2. The low-temperature resistant low-voltage power cable according to claim 1, characterized in that, The weight ratio of the ethylene-butyl acrylate-carbonyl terpolymer to the phthalic anhydride polyester polyol is 2~5:
1.
3. The low-temperature resistant low-voltage power cable according to claim 1, characterized in that, The number average molecular weight of the phthalic anhydride polyester polyol is 1000~2500.
4. The low-temperature resistant low-voltage power cable according to claim 1, characterized in that, The filler includes one or more of the following: calcium carbonate, silica, barium sulfate, kaolin, talc, mica powder, pyrophyllite powder, and attapulgite.
5. A low-temperature resistant low-voltage power cable according to claim 4, characterized in that, When the filler is pyrophyllite powder, the pyrophyllite powder is modified pyrophyllite powder; The raw materials for the modified pyrophyllite powder include pyrophyllite powder, titanate coupling agent, and vinyl chloride-vinyl acetate copolymer.

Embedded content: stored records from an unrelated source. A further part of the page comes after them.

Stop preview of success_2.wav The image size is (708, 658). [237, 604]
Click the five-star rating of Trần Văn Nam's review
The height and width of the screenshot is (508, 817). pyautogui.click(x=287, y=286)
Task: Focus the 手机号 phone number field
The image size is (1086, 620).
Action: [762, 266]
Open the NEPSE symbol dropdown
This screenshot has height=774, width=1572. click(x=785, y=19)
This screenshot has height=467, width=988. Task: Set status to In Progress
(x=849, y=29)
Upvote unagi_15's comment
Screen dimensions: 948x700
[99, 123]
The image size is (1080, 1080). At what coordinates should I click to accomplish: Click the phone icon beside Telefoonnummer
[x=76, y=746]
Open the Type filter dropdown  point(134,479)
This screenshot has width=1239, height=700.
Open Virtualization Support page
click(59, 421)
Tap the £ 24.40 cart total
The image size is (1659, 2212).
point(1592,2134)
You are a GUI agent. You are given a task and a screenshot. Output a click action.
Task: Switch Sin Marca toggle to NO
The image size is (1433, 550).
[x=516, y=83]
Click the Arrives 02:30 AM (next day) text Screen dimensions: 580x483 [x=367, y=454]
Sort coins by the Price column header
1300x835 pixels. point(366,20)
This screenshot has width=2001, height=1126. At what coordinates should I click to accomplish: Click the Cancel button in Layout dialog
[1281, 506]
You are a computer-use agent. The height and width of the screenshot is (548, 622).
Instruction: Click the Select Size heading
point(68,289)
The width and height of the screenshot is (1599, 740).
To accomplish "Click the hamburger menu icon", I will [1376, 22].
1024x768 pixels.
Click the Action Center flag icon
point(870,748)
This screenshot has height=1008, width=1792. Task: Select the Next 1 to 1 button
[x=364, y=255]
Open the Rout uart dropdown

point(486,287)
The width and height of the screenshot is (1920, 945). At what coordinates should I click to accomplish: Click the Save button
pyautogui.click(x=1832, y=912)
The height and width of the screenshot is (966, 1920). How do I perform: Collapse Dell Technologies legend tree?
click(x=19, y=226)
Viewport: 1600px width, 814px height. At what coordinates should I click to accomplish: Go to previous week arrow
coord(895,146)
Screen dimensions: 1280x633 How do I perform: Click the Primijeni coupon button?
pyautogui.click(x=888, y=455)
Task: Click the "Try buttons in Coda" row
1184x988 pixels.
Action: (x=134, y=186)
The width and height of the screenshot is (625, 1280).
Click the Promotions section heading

6. A low-temperature resistant low-voltage power cable according to claim 5, characterized in that, In the raw materials of the modified pyrophyllite powder, the weight ratio of the titanate coupling agent and the vinyl chloride-vinyl acetate copolymer to the pyrophyllite powder is 3~7:
30.
7. A low-temperature resistant low-voltage power cable according to claim 5, characterized in that, The preparation method of the modified pyrophyllite powder includes the following steps: A1. After preparing the titanate coupling agent into a solution, add pyrophyllite powder and dry to obtain pretreated pyrophyllite powder. A2. The pretreated pyrophyllite powder and vinyl chloride-vinyl acetate copolymer are blended, melted, dried, and pulverized to obtain modified pyrophyllite powder.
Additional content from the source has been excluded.